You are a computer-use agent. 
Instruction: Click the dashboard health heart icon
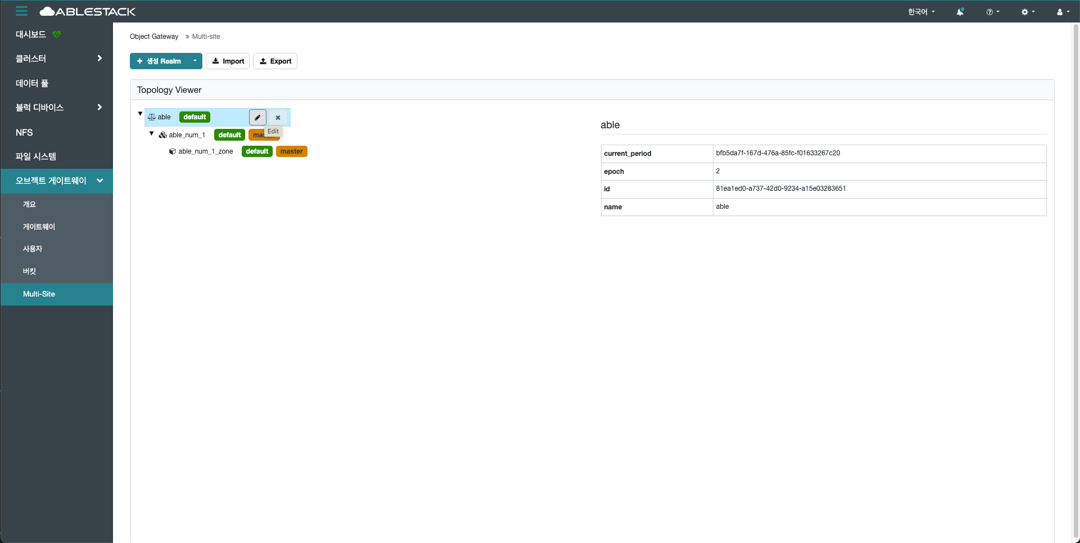[57, 34]
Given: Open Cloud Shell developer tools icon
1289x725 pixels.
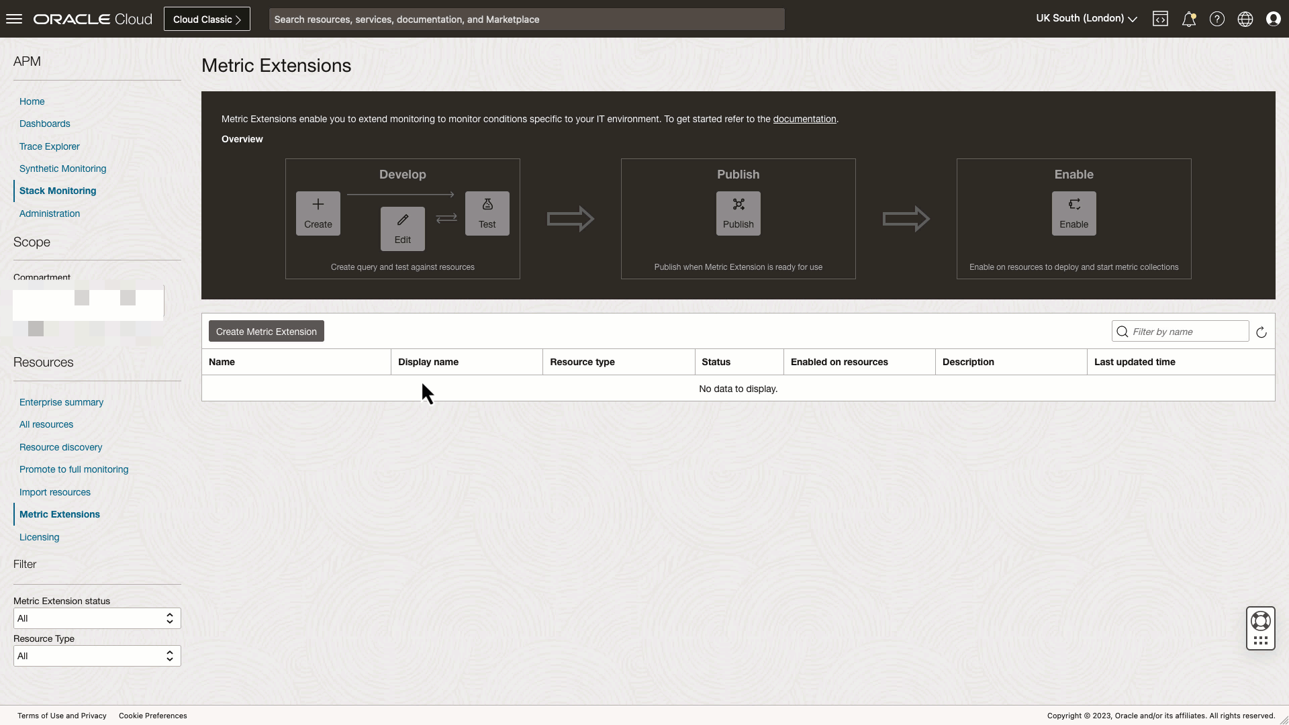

--

### [Request]
Copy the rows above, replacing "icon" with "button" wherever it occurs and keeping everything else the same. Leave out the pictures.

### [Answer in full]
You are a computer-use agent. 
Instruction: Click the dashboard health heart button
[57, 34]
Given: Open Cloud Shell developer tools button
1289x725 pixels.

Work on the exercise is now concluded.